EDIT: Went back to look at the numbers... They have tons of online eyeballs -
those eyeballs just don't make much money. They manage to _double_ their
digital revenue with the paywall. Even so, it's dwarfed by the print revenue.

This may shift as advertisers see the value of targeted online user groups...
I could totally imagine the NYT of the future being a collection of blogs
dealing in Tech, Biz, World News, Local News, etc. Ads on the Biz site would
be targeted differently than on the World News site. This might give
advertisers what they want in terms of a differentiated audience.

\---

From the 2014 Annual Report:

    
    
      Average Paper Circulation in U.S. (Int'l)
        648,900 (219,500) for weekday (Monday to Friday)
      1,185,400 (220,500) for Sunday
    
      Paid Digital Subscribers
      910,000 as of December 28, 2014
    
      Monthly (Annual) Digital Readership
      31MM (372MM) unique desktop/laptop visitors (U.S.)
      42MM (504MM) unique desktop/laptop visitors (WW)
      28MM (336MM) unique mobile device visitors (U.S.)
    

Off these eyeballs, they made:

    
    
      $667.5MM from print subscribers
      $169.3MM from digital subscribers
    
      $483.5MM from print advertising
      $178.8MM from digital advertising

------
DigitalSea
Great idea. This will probably be up there with the invaluable-ness of
Adblock. I have nothing against companies like the Wall Street Journal who
want to charge visitors to see content, but if you are going to paywall
content at least be consistent and charge everyone or don't charge at all. You
can't give it away to visitors from Google and expect people who weren't lucky
enough to come from Google to have to pay. It is unfair and discriminatory in
my opinion.

This kind of reminds me of the aged old trick that people used to use for
Google to get better SEO. Normal visitors would get one version of the site,
the Googlebot would get an over-SEO optimised version of the site stuffed with
keywords and junk (I am talking early 2000's here before Google was as
advanced as it is now) to give the impression of a different site.

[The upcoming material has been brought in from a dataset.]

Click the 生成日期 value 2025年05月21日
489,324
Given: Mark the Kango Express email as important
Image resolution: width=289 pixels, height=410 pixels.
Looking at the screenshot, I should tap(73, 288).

Like I said, I think content publishers should be able to charge people for
their content, but you can't have two sets of rules for the same content for
the sake of a better SEO ranking and NOT expect people to exploit that
loophole. What WSJ and other content publishers are doing is a little
borderline dodgy.

I am pretty disappointed in the comments from some people here shaming the
author for creating this plugin. He isn't doing anything that we haven't
already been able to do for a while now. He isn't breaking into servers and
getting the content for free, he is exploiting an SEO trick WSJ and other
sites are using to avoid being penalised in Google. Completely legitimate if
you ask me. If WSJ wanted to truly protect their content behind a paywall,
they would have presented the wall to everyone regardless of their referrer.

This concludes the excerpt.